▶ Görev
Aşağıdaki listenin bütün satırlarını birebir yeniden yaz, ama resimleri cevaba dahil etme.

======== Alıştırma malzemeleri

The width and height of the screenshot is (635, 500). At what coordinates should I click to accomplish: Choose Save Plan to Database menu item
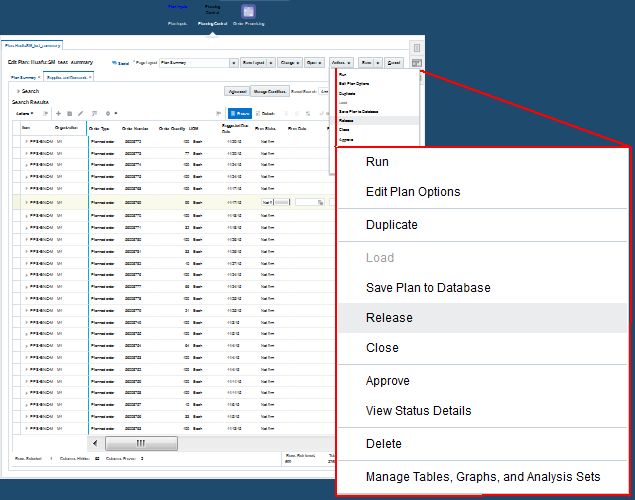point(428,288)
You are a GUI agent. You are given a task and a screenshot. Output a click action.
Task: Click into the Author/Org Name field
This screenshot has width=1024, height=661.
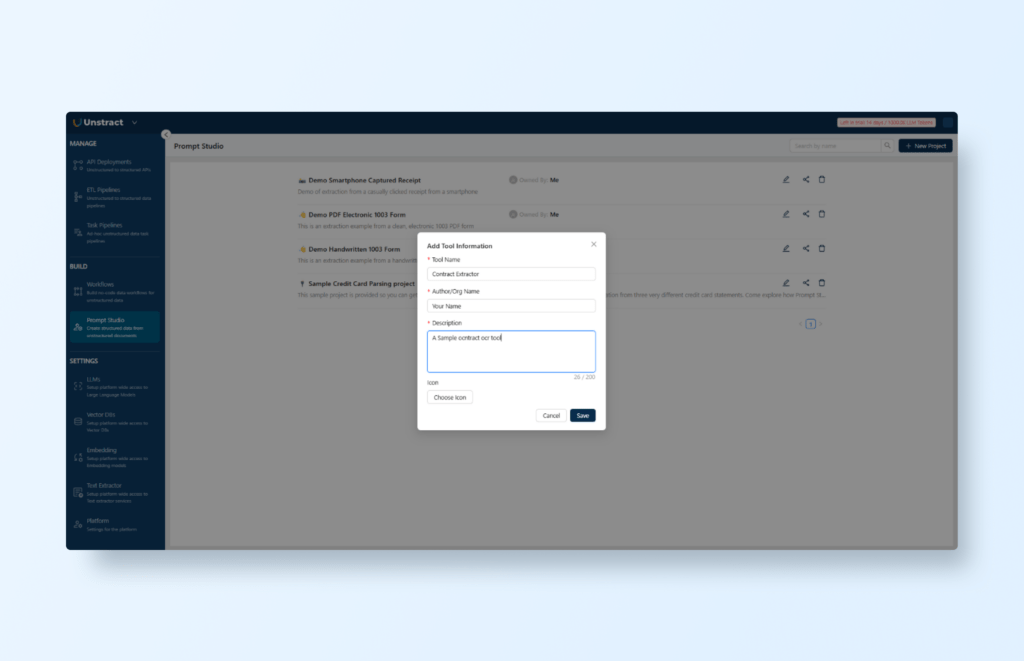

================

▶ Cevap
The width and height of the screenshot is (635, 500). At what coordinates should I click to accomplish: Choose Save Plan to Database menu item
point(428,288)
You are a GUI agent. You are given a task and a screenshot. Output a click action.
Task: Click into the Author/Org Name field
This screenshot has width=1024, height=661.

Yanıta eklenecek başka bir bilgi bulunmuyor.